Those of us old enough to remember computer punch cards often have an image of engineering simulation as a topic for grad students.

That mind set was evident when software vendors first began to float the idea of design simulation on a PC in the 1980s.

Pioneers in this field were sometimes ridiculed and vilified. Algor Inc.'s Mike Bussler, for example, can recall competitors accusing him of "handing a loaded gun to children" because he had created the first full-featured FEA code that ran on 8088-based machines. "We couldn't go anywhere without people condemning us as the moral equivalent of baby killers," he says.

One of the arguments thrown at Bussler back then was that only specialists could be trusted to simulate engineering systems correctly. But that's not an opinion you'll likely hear today. Modern engineering students get introduced to simulation as sophomores. Educators teaching simulation to undergraduates also emphasize the need for verifying simulation results with actual data.

How best to get across such concepts was a hot topic at the recent National Instruments Corp. NI Week conference. Dr. Wayne Book, Husco/Ramirez chair of fluid power and motion control in Georgia Tech's school of mechanical engineering quipped that, "Simulations are doomed to succeed. I like to use that catchphrase because it sticks with people and reinforces the attitude that simulations must be verified. Their parameters can be adjusted arbitrarily and falsely. If you're not careful, they can predict pretty much whatever you want."

Don't think simulation for undergraduates is just a trivial exercise in pointing-and-clicking. Georgia Tech engineering students get introduced to simulation in a course on numerical methods. But simulations, of course, can encompass several disciplines such as dynamics, materials science, and control theory. "It's challenging as an instructor to tie all those together when you've only personally taught one or two of the courses yourself. And not every student ‘gets it,'" he says.

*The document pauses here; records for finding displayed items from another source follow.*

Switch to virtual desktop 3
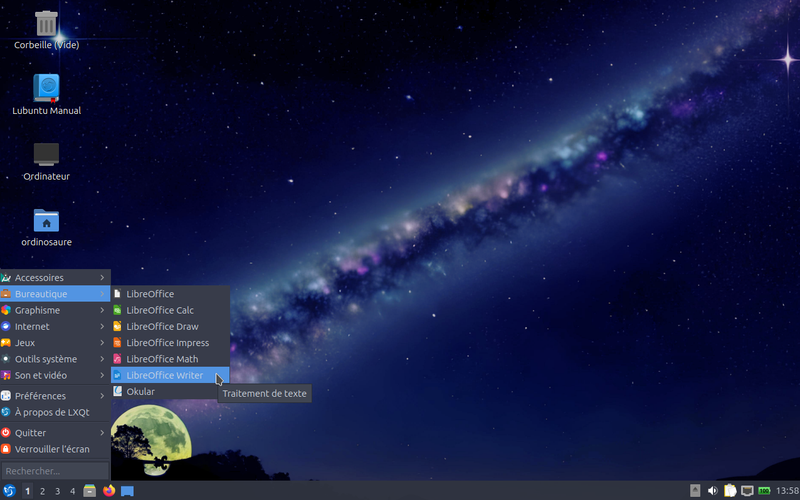 pyautogui.click(x=57, y=491)
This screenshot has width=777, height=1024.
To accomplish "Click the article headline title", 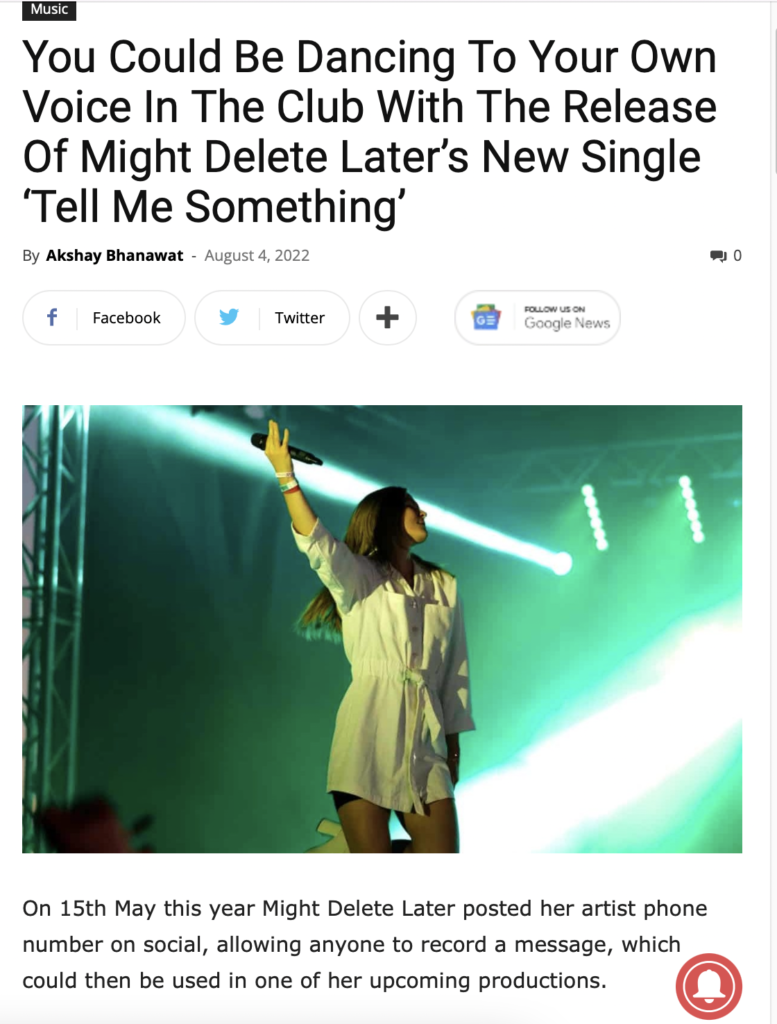I will (370, 132).
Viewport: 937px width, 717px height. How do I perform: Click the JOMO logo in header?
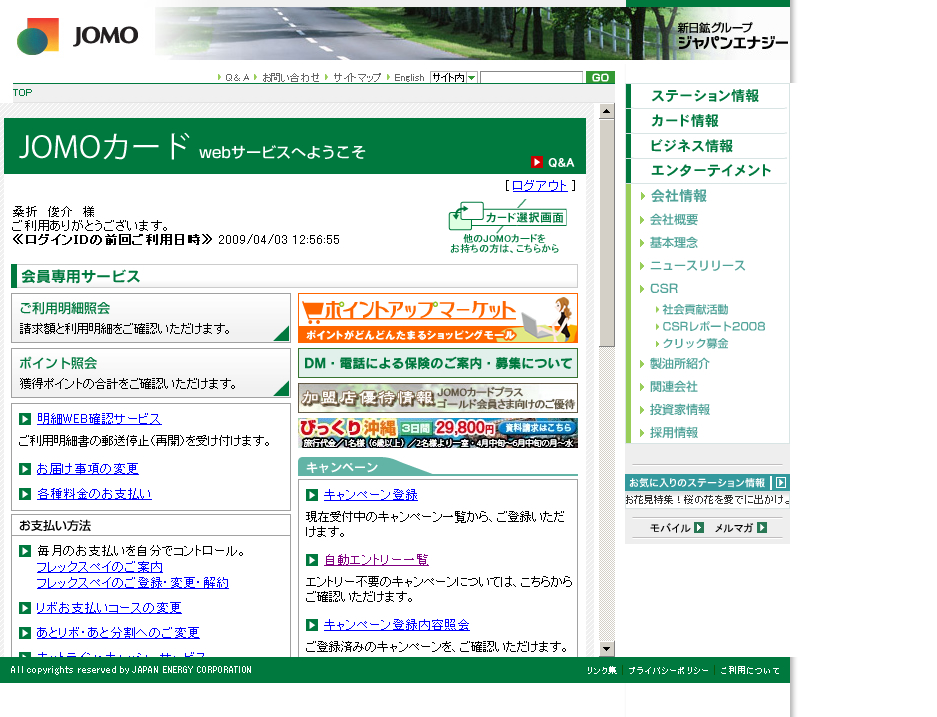click(77, 36)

Moreover, graphically oriented simulation programs can be deceptively simple to naive students. "It is a struggle to make easy-to-use tools compatible with understanding what is really going on under the hood," says Book.

"That's even true of spread sheets," he says. "Some of the biggest mistakes I've personally made have been with spread sheets because they are so powerful. We tend to rely on them beyond our intuition and not think about the results. Students can get trapped this way and come out with crazy outcomes because they have no concept of the ball park magnitude of what they should be expecting."

Nevertheless, simulation helps students because it speeds the trial-and-error process. And future sophomores will likely experience simulation far differently than today. "Full simulation with out needing to know any numerical analysis is the ultimate end of all software development," says Algor's Mike Bussler. "Will you still have to know a lot about what you are designing? You bet you will. But simulation will help you learn faster and give you a better chance of getting it right the first time."